In a lawsuit filed against Nick Ganju, Oliver Kharraz and Netta Samroengraja in 2020, Massoumi alleged that they perpetrated "an elaborate series of lies and deceptions" to steal control of the company from him. In 2021, the case was dismissed, but the dismissal was reversed on appeal in 2022, before being dismissed with prejudice in July 2024.

==Service==
Zocdoc provides a scheduling system on a paid subscription basis for medical personnel. The scheduling system can be accessed by subscribers both as an online service and via the deployed office calendar software, or integrated with their websites.

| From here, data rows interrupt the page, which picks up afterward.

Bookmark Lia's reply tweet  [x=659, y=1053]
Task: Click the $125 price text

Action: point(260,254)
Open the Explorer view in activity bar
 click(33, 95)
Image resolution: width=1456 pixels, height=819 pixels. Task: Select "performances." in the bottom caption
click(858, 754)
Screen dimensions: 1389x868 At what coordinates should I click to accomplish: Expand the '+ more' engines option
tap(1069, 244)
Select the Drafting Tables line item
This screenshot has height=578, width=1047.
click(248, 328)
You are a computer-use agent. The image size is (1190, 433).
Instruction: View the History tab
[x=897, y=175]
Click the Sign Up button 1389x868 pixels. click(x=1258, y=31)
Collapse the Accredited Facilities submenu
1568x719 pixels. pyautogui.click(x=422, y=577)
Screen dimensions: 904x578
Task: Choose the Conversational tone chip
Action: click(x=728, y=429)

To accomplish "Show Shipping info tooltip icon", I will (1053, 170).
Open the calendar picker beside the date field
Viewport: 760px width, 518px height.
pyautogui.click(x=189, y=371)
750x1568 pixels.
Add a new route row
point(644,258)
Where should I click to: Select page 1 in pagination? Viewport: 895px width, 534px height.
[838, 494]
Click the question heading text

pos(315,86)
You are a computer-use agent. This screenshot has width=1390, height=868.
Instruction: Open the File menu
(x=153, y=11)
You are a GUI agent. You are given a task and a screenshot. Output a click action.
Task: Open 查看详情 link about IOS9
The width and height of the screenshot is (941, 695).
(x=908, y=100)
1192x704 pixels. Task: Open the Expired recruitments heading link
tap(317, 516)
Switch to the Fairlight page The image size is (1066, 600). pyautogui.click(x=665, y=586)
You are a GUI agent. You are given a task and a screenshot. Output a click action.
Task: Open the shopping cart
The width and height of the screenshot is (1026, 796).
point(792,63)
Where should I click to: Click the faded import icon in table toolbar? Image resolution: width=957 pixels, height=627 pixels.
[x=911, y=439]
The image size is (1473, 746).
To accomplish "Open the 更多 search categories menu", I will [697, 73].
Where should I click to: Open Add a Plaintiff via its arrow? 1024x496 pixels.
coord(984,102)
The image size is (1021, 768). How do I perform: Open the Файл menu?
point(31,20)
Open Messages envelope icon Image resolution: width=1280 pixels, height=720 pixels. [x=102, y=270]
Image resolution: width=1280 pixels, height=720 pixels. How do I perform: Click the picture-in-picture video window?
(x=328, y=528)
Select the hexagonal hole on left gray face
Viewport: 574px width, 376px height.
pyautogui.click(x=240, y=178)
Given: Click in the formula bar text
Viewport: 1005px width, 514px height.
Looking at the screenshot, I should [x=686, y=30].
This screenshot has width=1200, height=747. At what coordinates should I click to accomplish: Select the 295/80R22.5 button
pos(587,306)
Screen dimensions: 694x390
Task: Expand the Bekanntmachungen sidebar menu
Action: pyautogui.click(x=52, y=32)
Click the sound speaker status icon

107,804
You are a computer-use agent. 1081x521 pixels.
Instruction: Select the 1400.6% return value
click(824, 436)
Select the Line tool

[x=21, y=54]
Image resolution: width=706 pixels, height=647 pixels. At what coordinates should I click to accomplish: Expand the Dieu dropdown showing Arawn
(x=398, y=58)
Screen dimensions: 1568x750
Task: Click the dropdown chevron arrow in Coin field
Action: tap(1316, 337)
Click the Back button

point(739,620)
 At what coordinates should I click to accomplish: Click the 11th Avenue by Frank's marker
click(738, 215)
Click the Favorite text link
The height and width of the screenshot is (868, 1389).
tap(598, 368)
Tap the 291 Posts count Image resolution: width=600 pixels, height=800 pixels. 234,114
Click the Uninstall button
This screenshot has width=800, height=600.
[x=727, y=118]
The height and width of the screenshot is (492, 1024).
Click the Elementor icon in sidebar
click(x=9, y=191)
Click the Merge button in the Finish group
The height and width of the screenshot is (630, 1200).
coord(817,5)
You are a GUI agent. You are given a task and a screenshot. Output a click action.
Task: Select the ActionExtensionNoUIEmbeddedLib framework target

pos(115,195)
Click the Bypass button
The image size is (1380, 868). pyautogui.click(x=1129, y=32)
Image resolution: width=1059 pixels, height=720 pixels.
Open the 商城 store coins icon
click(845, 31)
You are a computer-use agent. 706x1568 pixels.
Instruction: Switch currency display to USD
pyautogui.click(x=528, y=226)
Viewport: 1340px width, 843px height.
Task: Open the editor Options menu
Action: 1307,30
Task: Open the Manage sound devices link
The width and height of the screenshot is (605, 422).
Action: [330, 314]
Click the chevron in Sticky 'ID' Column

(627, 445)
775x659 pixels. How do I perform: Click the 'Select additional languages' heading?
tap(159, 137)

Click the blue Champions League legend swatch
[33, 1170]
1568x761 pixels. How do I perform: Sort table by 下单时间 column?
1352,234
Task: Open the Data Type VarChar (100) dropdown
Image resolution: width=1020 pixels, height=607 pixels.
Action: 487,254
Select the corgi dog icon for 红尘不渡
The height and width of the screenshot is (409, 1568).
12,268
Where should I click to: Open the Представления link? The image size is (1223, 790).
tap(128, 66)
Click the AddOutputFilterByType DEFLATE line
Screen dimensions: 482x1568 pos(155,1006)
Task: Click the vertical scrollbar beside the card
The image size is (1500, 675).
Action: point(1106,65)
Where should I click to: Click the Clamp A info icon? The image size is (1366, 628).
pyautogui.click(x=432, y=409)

Users can go to Zocdoc to search using a symptom, specialty, visit reason, or doctor's name, along with their location and insurance information to view available appointment slots. They can then narrow the search by reviewing office locations, photographs, personnel information, educational background, and user-submitted reviews. In late 2012, the company added a check-in feature, allowing patients to fill out medical forms online ahead of time.

For each doctor listed, the users are able to see the free slots in the schedule and make appointments for specific times, for either in-person or telemedicine appointments. In May 2020, Zocdoc launched its telehealth service.In 2024, Zocdoc launched advanced partner program for EHRs and PM vendors. In May 2025, Zocdoc released a voice-based artificial intelligence assistant that answers appointment-scheduling phone calls.

===COVID-19===
In 2020, Zocdoc built a pilot program for scheduling COVID vaccination appointments with Mount Sinai Hospital in New York. The Zocdoc Vaccine Scheduler is free and is integrated into an organization's website to screen patients and book appointments. Since its launch, the Zocdoc-run Mount Sinai scheduler had booked over 100,000 appointments, booking 100 appointments per minute at its peak in the early days of the vaccine rollout. Zocdoc also partnered with the city of Chicago to help the city's residents find and book vaccine appointments in a central spot. There is also a vaccination scheduling service on the company's site for additional cities and states such as Alabama, Illinois, Kansas, and Massachusetts, where people can see if they are eligible for vaccination, find out where they can get vaccinated, book an appointment and book their second shot at the same time.